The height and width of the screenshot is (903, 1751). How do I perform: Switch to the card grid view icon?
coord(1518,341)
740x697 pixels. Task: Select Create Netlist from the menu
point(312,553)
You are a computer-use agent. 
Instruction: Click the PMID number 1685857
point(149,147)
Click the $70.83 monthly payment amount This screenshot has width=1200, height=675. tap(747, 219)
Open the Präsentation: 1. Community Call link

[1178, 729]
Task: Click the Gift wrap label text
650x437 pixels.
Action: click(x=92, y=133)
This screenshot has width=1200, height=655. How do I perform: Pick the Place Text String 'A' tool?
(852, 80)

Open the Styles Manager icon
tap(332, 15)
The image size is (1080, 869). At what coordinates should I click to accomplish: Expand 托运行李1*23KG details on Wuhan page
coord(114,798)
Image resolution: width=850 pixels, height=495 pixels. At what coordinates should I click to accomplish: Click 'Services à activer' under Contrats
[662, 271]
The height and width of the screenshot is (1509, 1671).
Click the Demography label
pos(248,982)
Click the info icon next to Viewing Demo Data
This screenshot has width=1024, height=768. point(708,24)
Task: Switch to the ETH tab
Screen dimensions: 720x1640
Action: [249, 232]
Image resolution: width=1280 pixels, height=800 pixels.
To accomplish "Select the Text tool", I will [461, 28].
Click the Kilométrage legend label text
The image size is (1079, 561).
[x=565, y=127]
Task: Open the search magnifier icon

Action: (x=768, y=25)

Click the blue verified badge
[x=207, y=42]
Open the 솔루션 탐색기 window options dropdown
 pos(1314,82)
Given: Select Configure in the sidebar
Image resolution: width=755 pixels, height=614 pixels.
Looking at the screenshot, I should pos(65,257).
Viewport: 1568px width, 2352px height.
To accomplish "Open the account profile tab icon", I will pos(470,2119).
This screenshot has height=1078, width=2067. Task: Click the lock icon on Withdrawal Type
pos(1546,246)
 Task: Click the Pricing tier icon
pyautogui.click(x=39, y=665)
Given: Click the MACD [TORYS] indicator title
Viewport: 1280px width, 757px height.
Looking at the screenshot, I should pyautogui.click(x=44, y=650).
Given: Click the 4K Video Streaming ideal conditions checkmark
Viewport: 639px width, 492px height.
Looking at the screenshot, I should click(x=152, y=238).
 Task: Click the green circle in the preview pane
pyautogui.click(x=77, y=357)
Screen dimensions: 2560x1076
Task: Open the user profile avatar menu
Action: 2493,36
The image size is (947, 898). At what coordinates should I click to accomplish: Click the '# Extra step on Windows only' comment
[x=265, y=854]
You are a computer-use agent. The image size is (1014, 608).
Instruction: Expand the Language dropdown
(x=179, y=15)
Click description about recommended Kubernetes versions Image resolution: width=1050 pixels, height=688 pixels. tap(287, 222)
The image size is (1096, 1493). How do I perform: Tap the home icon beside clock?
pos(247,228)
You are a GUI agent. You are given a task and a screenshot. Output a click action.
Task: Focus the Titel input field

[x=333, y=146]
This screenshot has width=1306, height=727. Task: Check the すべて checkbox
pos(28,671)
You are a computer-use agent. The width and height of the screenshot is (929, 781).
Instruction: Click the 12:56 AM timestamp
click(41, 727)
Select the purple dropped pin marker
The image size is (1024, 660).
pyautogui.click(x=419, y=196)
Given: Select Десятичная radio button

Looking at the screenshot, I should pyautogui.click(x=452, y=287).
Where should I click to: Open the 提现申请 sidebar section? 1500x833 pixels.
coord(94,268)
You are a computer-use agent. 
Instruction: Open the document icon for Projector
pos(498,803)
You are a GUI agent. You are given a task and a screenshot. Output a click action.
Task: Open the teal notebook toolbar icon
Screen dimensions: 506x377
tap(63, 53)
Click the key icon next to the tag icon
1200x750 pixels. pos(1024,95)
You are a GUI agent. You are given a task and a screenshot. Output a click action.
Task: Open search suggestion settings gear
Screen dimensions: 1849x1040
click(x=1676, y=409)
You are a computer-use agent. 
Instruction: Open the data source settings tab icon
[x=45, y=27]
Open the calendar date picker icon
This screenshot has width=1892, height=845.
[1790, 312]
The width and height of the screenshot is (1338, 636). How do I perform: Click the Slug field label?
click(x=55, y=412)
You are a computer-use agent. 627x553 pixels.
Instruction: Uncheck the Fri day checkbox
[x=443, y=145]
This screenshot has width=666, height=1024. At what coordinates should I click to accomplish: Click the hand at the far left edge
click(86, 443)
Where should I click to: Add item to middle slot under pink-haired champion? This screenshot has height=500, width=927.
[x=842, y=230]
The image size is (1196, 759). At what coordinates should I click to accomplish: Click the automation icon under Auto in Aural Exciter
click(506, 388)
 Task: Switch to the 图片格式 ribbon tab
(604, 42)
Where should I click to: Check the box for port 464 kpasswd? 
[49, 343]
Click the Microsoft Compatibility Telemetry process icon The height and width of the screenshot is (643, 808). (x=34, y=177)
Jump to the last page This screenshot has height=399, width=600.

• PROBLEM STATEMENT:
Word for word, the whole listing should be given again.

• RESPONSE AREA:
The height and width of the screenshot is (903, 1751). How do I perform: Switch to the card grid view icon?
coord(1518,341)
740x697 pixels. Task: Select Create Netlist from the menu
point(312,553)
You are a computer-use agent. 
Instruction: Click the PMID number 1685857
point(149,147)
Click the $70.83 monthly payment amount This screenshot has width=1200, height=675. tap(747, 219)
Open the Präsentation: 1. Community Call link

[1178, 729]
Task: Click the Gift wrap label text
650x437 pixels.
Action: click(x=92, y=133)
This screenshot has width=1200, height=655. How do I perform: Pick the Place Text String 'A' tool?
(852, 80)

Open the Styles Manager icon
tap(332, 15)
The image size is (1080, 869). At what coordinates should I click to accomplish: Expand 托运行李1*23KG details on Wuhan page
coord(114,798)
Image resolution: width=850 pixels, height=495 pixels. At what coordinates should I click to accomplish: Click 'Services à activer' under Contrats
[662, 271]
The height and width of the screenshot is (1509, 1671).
Click the Demography label
pos(248,982)
Click the info icon next to Viewing Demo Data
This screenshot has width=1024, height=768. point(708,24)
Task: Switch to the ETH tab
Screen dimensions: 720x1640
Action: [249, 232]
Image resolution: width=1280 pixels, height=800 pixels.
To accomplish "Select the Text tool", I will [461, 28].
Click the Kilométrage legend label text
The image size is (1079, 561).
[x=565, y=127]
Task: Open the search magnifier icon

Action: (x=768, y=25)

Click the blue verified badge
[x=207, y=42]
Open the 솔루션 탐색기 window options dropdown
 pos(1314,82)
Given: Select Configure in the sidebar
Image resolution: width=755 pixels, height=614 pixels.
Looking at the screenshot, I should pos(65,257).
Viewport: 1568px width, 2352px height.
To accomplish "Open the account profile tab icon", I will pos(470,2119).
This screenshot has height=1078, width=2067. Task: Click the lock icon on Withdrawal Type
pos(1546,246)
 Task: Click the Pricing tier icon
pyautogui.click(x=39, y=665)
Given: Click the MACD [TORYS] indicator title
Viewport: 1280px width, 757px height.
Looking at the screenshot, I should pyautogui.click(x=44, y=650).
Given: Click the 4K Video Streaming ideal conditions checkmark
Viewport: 639px width, 492px height.
Looking at the screenshot, I should click(x=152, y=238).
 Task: Click the green circle in the preview pane
pyautogui.click(x=77, y=357)
Screen dimensions: 2560x1076
Task: Open the user profile avatar menu
Action: 2493,36
The image size is (947, 898). At what coordinates should I click to accomplish: Click the '# Extra step on Windows only' comment
[x=265, y=854]
You are a computer-use agent. The image size is (1014, 608).
Instruction: Expand the Language dropdown
(x=179, y=15)
Click description about recommended Kubernetes versions Image resolution: width=1050 pixels, height=688 pixels. tap(287, 222)
The image size is (1096, 1493). How do I perform: Tap the home icon beside clock?
pos(247,228)
You are a GUI agent. You are given a task and a screenshot. Output a click action.
Task: Focus the Titel input field

[x=333, y=146]
This screenshot has width=1306, height=727. Task: Check the すべて checkbox
pos(28,671)
You are a computer-use agent. The width and height of the screenshot is (929, 781).
Instruction: Click the 12:56 AM timestamp
click(41, 727)
Select the purple dropped pin marker
The image size is (1024, 660).
pyautogui.click(x=419, y=196)
Given: Select Десятичная radio button

Looking at the screenshot, I should pyautogui.click(x=452, y=287).
Where should I click to: Open the 提现申请 sidebar section? 1500x833 pixels.
coord(94,268)
You are a computer-use agent. 
Instruction: Open the document icon for Projector
pos(498,803)
You are a GUI agent. You are given a task and a screenshot. Output a click action.
Task: Open the teal notebook toolbar icon
Screen dimensions: 506x377
tap(63, 53)
Click the key icon next to the tag icon
1200x750 pixels. pos(1024,95)
You are a GUI agent. You are given a task and a screenshot. Output a click action.
Task: Open search suggestion settings gear
Screen dimensions: 1849x1040
click(x=1676, y=409)
You are a computer-use agent. 
Instruction: Open the data source settings tab icon
[x=45, y=27]
Open the calendar date picker icon
This screenshot has width=1892, height=845.
[1790, 312]
The width and height of the screenshot is (1338, 636). How do I perform: Click the Slug field label?
click(x=55, y=412)
You are a computer-use agent. 627x553 pixels.
Instruction: Uncheck the Fri day checkbox
[x=443, y=145]
This screenshot has width=666, height=1024. At what coordinates should I click to accomplish: Click the hand at the far left edge
click(86, 443)
Where should I click to: Add item to middle slot under pink-haired champion? This screenshot has height=500, width=927.
[x=842, y=230]
The image size is (1196, 759). At what coordinates should I click to accomplish: Click the automation icon under Auto in Aural Exciter
click(506, 388)
 Task: Switch to the 图片格式 ribbon tab
(604, 42)
Where should I click to: Check the box for port 464 kpasswd? 
[49, 343]
Click the Microsoft Compatibility Telemetry process icon The height and width of the screenshot is (643, 808). (x=34, y=177)
Jump to the last page This screenshot has height=399, width=600.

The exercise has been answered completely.